> _DATA SUPPLIED_:
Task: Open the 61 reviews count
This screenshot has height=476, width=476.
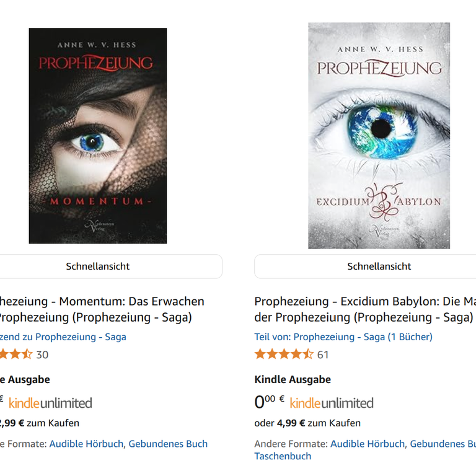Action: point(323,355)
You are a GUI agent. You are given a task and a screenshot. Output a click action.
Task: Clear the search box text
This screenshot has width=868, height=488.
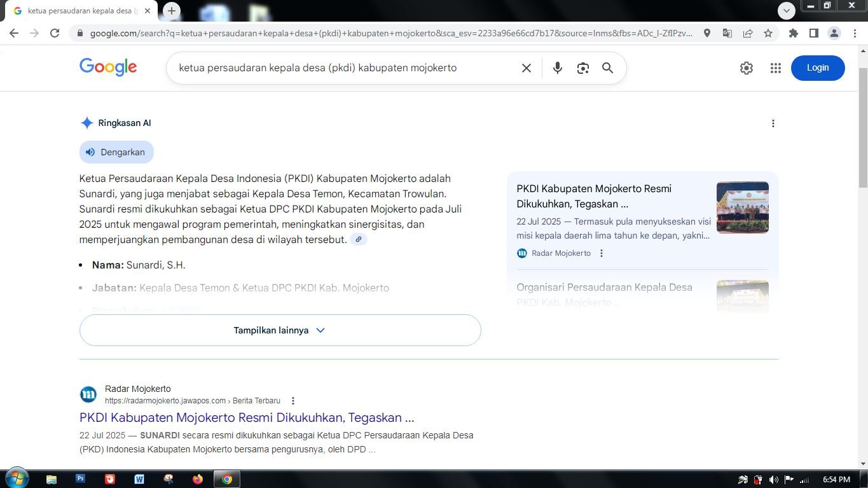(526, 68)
--
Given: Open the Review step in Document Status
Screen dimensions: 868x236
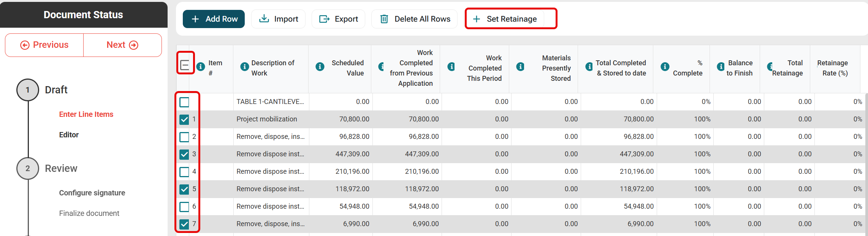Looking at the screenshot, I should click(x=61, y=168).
* * *
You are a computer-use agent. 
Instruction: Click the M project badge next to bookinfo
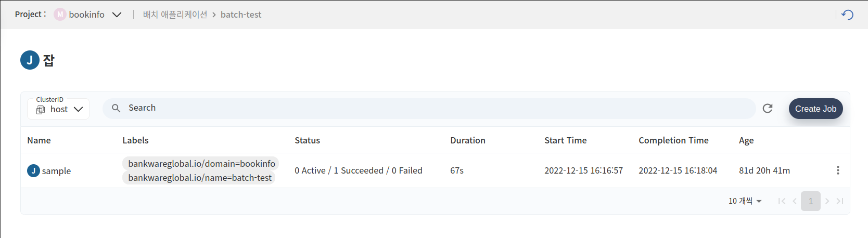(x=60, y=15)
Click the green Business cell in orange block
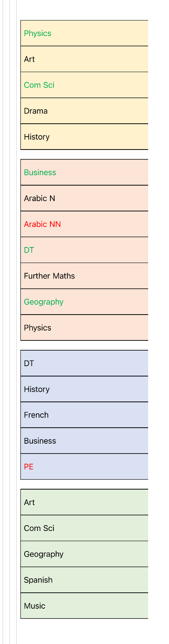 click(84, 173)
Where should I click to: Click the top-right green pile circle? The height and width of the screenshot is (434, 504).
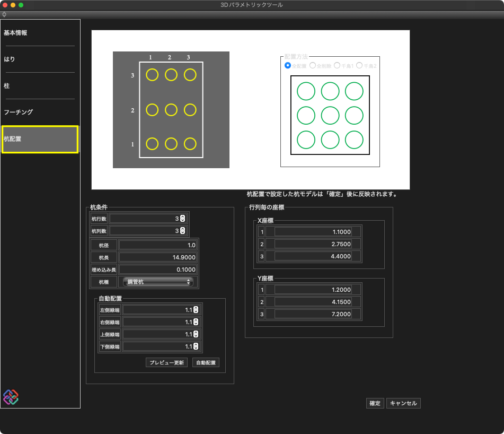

> _EXERCISE AIM_:
Identify each line in the records above containing the word "Open"; copy those lines.

> _SOLUTION FOR THIS EXERCISE_:
Task: Open the 61 reviews count
Given: Open the Review step in Document Status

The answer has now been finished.